За ее компромиссы с антисемитами – которые, как со всей прямотой показало дело Дрейфуса полувеком ранее, были столь же влиятельны во Франции, на всех общественных уровнях, как и в Германии, – Немировски подверглась самому дотошному допросу, что примечательно, в ее биографии, написанной Джонатаном Вайссом[143]. Я не предлагаю продолжать здесь этот допрос. Немировски совершила несколько серьезных ошибок, а прожила недостаточно долго, чтобы их исправить. Неверно толкуя знаки, она верила, пока не стало слишком поздно, что сможет избежать скорого поезда истории, несшегося на нее. Из обширного корпуса работ, оставшегося после Немировски, некоторые можно смело забыть, но на удивление многие по-прежнему интересны – не только тем, что рассказывают нам об эволюции писателя, который в наши дни постепенно входит во французский канон, но и как летопись обрученности с Францией ее времени – летопись по меньшей мере умная, а по временам и изобличительная.

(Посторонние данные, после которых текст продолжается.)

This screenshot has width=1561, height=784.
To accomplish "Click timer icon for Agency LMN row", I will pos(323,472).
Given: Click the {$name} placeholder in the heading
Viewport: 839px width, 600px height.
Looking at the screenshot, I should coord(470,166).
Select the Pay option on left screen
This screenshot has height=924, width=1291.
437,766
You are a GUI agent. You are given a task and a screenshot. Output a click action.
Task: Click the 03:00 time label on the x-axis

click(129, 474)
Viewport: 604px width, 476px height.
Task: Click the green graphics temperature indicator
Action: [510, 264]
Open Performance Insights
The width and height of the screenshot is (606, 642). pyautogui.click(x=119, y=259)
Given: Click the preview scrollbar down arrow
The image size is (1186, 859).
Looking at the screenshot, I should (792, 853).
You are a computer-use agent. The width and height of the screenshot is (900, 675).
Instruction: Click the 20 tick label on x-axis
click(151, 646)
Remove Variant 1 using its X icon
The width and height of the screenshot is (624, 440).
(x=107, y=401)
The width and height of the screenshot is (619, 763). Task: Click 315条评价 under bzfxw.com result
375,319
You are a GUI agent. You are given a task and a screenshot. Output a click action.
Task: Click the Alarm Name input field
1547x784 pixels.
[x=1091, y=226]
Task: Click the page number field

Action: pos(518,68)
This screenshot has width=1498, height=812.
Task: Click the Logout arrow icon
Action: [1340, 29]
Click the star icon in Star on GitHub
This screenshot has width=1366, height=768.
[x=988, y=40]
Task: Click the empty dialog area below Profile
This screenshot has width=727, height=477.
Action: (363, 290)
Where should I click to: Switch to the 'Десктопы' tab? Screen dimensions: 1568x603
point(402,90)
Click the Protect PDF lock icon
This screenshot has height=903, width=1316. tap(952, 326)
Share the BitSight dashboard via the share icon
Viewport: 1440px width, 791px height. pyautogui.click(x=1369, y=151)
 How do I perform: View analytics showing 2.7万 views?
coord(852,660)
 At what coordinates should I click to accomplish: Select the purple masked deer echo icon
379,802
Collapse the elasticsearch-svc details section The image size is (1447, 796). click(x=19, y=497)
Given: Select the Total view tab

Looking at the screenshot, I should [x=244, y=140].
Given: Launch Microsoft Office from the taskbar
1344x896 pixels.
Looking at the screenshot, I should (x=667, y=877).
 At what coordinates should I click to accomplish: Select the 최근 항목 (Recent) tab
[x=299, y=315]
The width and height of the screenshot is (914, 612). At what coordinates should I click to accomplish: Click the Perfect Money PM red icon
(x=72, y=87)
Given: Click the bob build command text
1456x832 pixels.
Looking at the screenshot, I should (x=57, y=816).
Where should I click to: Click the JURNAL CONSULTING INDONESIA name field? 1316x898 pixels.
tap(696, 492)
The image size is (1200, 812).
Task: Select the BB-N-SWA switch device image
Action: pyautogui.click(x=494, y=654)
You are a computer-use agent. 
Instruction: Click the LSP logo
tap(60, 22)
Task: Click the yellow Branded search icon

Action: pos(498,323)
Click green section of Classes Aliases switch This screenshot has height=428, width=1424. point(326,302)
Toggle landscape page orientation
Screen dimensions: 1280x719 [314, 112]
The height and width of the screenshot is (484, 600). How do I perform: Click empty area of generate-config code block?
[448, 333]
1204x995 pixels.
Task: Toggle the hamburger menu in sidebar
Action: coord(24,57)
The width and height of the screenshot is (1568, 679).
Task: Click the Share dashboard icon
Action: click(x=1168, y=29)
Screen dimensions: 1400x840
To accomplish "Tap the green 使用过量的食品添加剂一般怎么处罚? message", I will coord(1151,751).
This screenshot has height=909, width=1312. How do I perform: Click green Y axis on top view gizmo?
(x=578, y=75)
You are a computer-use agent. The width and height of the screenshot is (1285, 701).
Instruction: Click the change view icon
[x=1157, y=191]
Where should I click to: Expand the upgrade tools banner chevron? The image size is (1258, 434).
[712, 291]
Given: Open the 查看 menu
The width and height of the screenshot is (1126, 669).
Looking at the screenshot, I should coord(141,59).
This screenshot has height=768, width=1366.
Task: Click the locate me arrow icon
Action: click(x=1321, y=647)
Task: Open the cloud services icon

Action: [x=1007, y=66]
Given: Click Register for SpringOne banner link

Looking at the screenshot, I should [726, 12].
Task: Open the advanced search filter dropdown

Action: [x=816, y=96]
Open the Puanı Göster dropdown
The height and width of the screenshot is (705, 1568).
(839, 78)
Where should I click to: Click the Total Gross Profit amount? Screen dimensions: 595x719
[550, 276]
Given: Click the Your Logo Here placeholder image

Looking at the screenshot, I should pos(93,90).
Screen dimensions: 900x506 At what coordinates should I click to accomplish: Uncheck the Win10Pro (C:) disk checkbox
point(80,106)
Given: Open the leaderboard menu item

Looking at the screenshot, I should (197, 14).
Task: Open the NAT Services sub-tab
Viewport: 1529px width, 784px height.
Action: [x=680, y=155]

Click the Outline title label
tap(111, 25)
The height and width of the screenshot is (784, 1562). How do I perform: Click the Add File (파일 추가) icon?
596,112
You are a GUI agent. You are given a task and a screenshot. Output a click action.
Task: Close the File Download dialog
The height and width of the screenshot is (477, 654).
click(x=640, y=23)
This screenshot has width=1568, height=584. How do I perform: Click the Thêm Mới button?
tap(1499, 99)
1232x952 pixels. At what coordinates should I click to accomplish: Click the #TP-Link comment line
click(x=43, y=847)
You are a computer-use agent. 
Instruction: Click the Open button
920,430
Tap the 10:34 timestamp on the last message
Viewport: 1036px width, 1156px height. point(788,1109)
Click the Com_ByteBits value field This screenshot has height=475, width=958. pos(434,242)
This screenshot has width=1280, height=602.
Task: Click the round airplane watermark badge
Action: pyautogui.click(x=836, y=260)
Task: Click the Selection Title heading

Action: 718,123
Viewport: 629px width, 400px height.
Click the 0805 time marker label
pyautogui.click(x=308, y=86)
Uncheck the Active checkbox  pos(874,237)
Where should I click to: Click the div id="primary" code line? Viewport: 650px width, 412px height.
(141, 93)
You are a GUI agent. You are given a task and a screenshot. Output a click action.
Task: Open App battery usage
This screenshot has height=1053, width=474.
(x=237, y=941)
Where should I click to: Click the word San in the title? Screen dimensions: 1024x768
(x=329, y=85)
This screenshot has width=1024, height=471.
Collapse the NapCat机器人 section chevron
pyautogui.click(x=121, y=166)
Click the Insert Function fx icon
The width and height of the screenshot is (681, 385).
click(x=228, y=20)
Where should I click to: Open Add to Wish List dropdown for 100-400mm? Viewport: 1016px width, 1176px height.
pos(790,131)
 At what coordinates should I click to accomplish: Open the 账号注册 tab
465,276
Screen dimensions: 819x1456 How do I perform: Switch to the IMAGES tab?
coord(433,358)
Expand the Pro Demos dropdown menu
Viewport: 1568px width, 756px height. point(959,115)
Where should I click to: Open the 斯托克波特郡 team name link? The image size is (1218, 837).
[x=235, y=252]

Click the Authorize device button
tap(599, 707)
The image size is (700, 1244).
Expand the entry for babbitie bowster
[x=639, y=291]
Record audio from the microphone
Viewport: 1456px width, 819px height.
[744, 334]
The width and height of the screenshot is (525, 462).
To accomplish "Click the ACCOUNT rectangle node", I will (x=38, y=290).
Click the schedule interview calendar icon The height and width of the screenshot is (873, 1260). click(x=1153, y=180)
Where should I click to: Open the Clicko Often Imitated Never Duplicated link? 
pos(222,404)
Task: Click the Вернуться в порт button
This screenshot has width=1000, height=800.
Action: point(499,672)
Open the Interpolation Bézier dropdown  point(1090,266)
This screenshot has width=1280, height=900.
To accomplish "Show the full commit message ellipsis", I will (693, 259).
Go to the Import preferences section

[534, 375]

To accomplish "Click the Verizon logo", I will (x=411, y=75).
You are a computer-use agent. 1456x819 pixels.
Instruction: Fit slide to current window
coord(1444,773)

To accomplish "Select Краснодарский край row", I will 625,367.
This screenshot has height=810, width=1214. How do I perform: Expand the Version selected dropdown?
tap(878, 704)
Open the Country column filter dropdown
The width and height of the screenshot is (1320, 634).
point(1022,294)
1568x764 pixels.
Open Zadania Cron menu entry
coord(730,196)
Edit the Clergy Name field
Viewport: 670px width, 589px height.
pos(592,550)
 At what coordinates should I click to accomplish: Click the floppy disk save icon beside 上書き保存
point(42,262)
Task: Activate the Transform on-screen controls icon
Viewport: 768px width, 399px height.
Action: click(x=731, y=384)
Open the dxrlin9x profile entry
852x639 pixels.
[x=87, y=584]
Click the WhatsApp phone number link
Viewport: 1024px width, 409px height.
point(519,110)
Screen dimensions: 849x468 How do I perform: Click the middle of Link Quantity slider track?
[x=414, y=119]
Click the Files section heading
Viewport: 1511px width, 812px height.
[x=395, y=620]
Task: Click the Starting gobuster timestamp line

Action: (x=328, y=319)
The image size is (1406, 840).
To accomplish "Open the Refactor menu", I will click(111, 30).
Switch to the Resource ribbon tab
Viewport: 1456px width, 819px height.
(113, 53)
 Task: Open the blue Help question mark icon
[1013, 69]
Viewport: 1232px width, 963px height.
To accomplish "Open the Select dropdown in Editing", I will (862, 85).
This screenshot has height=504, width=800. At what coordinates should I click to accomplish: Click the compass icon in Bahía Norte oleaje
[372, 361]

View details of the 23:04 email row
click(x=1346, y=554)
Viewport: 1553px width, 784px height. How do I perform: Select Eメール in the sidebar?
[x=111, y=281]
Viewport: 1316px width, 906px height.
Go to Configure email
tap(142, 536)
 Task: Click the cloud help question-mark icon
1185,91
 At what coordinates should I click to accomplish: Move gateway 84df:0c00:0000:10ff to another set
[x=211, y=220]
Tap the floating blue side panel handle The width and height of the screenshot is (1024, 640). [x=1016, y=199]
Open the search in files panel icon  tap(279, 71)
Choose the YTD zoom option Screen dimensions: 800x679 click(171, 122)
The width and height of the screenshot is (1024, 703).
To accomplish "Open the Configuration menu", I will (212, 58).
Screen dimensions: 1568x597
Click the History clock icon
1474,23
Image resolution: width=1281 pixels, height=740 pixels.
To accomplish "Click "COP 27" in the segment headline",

Ирен Немировски родилась в Киеве в 1903 году. Ее отец был банкиром с государственными связами. У нее, единственного ребенка, была гувернантка-француженка, летние каникулы девочка проводила на Лазурном Берегу. Когда к власти пришли большевики, Немировски перебрались в Париж, где Ирен поступила в Сорбонну и пять лет била баклуши на курсе по литературе, предпочитая учебе вечеринки. В свободное время писала рассказы. Что интересно, хотя Париж был узловой точкой международного модернизма, журналы, в которые она посылала свои работы, в своих литературных и политических взглядах оставались консервативны. В 1926 году Ирен вышла замуж за Эпштейна, человека из своего же круга (русское еврейство, банковское дело).

В первом своем заходе на роман Немировски мощно черпала материал из семейного прошлого. Давид Гольдер – финансист и спекулянт с особым интересом к русской нефти. Он владеет квартирой в Париже и виллой в Биаррице. Он стареет, у него нездоровое сердце, он бы предпочел жить потише. Однако у него за спиной, погоняя его, как галерного раба, две женщины: жена, которая его не выносит и похваляется своей неверностью, и дочь со вкусом на дорогие автомобили и мужчин. Когда случается первый инфаркт, жена подкупает врача, чтобы тот сказал пациенту, мол, ничего страшного; когда колебания рынка приводят к банкротству, дочь применяет сексуальные чары, чтобы отец еще разок доковылял в последний бой в зале совещаний.